── DATA UNDER STUDY ──

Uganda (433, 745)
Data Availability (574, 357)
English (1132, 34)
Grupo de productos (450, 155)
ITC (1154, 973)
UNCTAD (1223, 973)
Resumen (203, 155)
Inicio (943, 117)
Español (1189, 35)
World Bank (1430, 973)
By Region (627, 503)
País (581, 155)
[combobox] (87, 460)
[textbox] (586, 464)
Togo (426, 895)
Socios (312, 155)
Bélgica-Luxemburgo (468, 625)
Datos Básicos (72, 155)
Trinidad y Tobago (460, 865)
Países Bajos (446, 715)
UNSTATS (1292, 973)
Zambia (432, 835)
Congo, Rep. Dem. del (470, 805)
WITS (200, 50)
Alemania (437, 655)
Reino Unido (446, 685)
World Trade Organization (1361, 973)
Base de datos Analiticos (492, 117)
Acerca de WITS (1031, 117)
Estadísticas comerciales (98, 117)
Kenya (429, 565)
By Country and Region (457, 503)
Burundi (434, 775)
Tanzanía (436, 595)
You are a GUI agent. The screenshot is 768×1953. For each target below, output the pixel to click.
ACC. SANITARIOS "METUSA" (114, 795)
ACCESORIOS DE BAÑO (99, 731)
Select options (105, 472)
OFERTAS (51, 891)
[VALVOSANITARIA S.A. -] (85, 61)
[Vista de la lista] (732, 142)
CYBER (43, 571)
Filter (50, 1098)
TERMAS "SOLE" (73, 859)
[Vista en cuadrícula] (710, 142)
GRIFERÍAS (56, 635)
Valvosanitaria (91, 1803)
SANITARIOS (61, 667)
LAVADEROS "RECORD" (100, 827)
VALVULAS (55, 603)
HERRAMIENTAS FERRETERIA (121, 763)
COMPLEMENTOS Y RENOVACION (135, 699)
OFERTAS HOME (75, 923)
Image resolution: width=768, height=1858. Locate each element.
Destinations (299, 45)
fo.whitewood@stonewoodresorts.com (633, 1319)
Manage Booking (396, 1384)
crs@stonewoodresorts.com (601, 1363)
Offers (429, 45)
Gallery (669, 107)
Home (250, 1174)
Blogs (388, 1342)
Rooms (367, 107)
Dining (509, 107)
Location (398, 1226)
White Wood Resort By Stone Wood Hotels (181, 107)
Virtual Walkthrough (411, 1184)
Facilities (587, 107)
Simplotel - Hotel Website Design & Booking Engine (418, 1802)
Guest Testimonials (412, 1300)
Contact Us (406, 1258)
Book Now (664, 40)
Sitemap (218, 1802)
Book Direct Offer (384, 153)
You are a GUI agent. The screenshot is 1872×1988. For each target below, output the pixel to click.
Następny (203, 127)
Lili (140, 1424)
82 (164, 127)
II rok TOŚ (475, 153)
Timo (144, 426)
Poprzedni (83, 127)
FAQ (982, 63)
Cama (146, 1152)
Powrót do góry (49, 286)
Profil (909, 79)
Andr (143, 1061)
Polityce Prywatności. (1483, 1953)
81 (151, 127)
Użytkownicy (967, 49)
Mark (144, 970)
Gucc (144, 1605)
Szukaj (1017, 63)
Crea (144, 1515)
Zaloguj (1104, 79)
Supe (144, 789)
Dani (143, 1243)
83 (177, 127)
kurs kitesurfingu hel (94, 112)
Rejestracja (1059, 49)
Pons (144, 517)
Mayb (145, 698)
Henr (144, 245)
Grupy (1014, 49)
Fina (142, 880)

───

Tell how many lines in the data hold the string "screenshot". Only the number is wanted.

### TASK SOLUTION
2